Authors: Daniel Runfola*, The College of William and Mary | AidData, Geeta Batra, Global Environment Facility, Anupam Anand, Global Environment Facility
Topics: Geographic Information Science and Systems, Applied Geography, Spatial Analysis & Modeling
Keywords: GIE, Impact Evaluation, Causal Inference, Causal Attribution, Machine Learning, HPC
Session Type: Paper
Start / End Time: 5:00 PM / 6:40 PM
Room: Capitol Room, Omni, East
Presentation File: No File Uploaded
In 2011, an effort was undertaken to link the Global Environmental Facility (GEF) Land Degradation Focal Area Strategy and the United Nations Convention to Combat Deforestation ten year (2008 to 2018) strategy to streamline investments in sustainable land management.

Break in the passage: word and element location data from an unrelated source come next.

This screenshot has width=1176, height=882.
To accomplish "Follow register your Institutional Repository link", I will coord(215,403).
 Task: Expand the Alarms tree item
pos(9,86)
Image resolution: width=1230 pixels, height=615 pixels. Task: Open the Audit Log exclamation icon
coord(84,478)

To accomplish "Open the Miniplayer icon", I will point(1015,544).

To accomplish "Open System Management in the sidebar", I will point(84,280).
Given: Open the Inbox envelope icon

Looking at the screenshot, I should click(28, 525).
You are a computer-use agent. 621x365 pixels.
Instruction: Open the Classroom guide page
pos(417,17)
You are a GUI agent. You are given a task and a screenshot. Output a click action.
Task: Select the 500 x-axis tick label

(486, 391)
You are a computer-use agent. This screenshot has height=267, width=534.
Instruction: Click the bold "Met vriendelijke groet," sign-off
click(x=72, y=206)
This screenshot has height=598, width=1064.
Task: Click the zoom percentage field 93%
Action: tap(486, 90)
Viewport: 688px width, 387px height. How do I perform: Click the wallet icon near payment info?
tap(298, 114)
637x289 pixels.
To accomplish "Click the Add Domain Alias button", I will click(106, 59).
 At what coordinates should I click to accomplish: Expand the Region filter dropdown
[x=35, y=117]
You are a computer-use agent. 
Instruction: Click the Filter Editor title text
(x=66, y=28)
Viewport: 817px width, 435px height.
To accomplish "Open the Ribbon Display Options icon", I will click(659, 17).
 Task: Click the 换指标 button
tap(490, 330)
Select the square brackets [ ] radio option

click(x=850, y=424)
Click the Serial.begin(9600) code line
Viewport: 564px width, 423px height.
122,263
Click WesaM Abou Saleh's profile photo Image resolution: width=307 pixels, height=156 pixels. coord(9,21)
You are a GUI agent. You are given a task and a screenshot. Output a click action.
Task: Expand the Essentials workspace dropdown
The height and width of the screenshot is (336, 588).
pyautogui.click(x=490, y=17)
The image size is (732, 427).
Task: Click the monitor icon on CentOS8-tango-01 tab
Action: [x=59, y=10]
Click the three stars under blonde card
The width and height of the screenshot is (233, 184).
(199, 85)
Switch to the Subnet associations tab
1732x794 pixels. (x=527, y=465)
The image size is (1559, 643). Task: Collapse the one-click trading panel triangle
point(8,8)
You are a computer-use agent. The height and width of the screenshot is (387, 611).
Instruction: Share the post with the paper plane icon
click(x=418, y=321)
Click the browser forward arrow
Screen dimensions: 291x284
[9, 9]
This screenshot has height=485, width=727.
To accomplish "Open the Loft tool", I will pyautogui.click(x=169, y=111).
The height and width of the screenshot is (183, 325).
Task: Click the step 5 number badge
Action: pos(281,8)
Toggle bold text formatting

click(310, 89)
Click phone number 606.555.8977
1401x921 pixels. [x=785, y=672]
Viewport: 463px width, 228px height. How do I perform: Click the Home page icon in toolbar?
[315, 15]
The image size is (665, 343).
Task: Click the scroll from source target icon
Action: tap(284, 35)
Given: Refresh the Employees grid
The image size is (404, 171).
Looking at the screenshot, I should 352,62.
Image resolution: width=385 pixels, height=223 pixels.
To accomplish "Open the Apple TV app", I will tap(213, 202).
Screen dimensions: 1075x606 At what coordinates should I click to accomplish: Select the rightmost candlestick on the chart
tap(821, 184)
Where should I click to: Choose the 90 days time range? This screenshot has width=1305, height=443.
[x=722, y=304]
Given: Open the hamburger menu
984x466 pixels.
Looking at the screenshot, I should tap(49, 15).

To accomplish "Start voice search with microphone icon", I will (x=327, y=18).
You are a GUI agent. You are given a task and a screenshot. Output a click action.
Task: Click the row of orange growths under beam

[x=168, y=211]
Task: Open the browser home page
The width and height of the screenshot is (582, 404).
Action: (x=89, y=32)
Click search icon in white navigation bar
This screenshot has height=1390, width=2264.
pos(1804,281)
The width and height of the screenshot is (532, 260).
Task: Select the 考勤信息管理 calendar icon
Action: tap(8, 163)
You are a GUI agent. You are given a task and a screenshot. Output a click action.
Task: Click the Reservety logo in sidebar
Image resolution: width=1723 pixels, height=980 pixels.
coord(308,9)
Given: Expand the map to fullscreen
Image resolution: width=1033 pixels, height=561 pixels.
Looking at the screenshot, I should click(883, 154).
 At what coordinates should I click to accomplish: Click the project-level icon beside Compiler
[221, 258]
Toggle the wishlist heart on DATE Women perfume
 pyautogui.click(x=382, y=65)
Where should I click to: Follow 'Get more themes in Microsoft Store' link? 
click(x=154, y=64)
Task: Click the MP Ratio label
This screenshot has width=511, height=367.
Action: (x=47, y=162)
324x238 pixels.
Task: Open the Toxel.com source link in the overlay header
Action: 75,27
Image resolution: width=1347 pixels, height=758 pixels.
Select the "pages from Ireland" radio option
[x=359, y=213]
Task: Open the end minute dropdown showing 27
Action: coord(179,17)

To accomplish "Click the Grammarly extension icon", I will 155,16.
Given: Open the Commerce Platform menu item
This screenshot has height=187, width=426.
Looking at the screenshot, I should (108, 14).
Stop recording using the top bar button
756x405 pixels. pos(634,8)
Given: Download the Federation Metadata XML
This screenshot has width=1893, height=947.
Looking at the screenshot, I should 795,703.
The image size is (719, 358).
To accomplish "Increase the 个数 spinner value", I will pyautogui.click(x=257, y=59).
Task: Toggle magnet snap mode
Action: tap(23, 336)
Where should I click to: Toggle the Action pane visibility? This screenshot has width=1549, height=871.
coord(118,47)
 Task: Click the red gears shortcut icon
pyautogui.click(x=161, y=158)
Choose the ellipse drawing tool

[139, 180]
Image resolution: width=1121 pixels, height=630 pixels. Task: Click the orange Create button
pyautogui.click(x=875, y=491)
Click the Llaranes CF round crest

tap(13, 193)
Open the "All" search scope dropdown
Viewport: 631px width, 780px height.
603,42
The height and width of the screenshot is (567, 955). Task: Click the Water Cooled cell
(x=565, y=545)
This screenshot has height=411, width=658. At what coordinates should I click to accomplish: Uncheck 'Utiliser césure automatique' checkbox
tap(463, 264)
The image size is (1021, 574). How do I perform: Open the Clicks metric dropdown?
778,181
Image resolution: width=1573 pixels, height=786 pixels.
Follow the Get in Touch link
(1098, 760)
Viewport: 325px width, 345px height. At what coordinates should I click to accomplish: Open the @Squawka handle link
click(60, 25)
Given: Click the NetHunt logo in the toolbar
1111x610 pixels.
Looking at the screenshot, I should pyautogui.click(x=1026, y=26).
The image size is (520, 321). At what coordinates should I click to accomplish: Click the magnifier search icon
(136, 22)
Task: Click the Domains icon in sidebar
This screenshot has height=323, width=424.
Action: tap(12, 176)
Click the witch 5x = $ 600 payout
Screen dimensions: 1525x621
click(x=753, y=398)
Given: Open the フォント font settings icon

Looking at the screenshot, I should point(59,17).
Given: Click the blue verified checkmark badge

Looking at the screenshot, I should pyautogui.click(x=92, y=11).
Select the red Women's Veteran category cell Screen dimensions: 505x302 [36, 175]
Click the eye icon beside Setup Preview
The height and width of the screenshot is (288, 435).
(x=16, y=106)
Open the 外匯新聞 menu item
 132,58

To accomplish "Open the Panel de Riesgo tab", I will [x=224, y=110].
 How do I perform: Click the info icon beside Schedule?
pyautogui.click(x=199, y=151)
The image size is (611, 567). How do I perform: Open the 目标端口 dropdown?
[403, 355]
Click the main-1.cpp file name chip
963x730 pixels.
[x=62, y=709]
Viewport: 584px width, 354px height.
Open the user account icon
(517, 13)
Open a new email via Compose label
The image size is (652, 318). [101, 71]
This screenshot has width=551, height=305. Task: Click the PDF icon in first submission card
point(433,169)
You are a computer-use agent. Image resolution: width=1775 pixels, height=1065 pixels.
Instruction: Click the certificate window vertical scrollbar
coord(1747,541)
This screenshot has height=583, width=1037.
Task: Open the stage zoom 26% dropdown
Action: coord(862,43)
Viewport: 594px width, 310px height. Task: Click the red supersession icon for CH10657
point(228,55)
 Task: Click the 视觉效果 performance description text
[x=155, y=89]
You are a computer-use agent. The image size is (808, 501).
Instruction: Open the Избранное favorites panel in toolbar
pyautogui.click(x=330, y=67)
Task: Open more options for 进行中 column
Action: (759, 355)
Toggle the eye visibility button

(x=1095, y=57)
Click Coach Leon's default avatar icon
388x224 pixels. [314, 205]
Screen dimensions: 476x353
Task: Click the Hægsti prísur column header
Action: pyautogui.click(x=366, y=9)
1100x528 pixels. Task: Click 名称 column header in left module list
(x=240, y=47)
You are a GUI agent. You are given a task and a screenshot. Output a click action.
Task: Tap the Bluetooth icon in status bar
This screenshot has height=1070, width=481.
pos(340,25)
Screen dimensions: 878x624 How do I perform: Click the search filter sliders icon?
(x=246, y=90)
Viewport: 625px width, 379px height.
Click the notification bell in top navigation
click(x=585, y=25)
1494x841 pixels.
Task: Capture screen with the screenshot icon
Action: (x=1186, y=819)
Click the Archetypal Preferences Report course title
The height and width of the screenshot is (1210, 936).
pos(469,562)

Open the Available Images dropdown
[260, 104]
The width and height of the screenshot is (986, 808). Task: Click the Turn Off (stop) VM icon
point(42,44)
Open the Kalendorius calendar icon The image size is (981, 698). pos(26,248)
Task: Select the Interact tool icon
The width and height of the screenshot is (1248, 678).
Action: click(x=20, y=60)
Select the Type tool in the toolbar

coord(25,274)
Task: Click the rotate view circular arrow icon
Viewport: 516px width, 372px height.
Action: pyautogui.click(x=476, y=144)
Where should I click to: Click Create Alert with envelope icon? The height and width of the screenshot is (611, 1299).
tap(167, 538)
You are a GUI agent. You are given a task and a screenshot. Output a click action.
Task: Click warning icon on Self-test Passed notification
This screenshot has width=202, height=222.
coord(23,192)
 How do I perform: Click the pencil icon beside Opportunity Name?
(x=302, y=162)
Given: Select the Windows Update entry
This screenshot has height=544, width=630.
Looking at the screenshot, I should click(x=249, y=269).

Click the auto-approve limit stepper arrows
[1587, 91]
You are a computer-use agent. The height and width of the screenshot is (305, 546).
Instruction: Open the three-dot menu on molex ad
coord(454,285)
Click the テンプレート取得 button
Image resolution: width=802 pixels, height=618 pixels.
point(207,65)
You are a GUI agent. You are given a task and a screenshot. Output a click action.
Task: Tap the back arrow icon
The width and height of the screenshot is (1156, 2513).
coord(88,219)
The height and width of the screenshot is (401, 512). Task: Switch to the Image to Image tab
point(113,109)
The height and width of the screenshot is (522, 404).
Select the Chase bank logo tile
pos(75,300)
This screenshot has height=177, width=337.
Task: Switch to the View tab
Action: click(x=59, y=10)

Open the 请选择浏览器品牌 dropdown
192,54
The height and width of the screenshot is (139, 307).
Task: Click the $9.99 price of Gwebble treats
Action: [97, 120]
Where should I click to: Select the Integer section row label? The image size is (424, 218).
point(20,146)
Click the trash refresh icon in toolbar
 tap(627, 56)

One goal of this streamlining initiative was to promote understanding of the long-term impacts of GEF activities on key environmental indicators. This paper presents a novel datasets on the location of GEF activities, and uses this information in conjunction with satellite ancillary data and a novel machine learning technique to examine heterogeneity in the global impacts of GEF projects along three dimensions - vegetation productivity, forest fragmentation, and forest cover change. A four-step approach is adopted in which (a) precise geospatial data on GEF project locations is generated, (b) satellite information is used to derived long-term measurements of each outcomes, (c) the data generated is integrated with a wide set of geographically-varying ancillary data, and (d) a novel propensity score matching approach, Causal Trees (CT), are employed to attribute the impact of GEF project locations on each indicator of interest. We highlight the advantages and challenges to using Causal Trees for Geospatial Impact Evaluation in this paper, as well as discuss the state of the geostatistical field regarding causal inferential model design.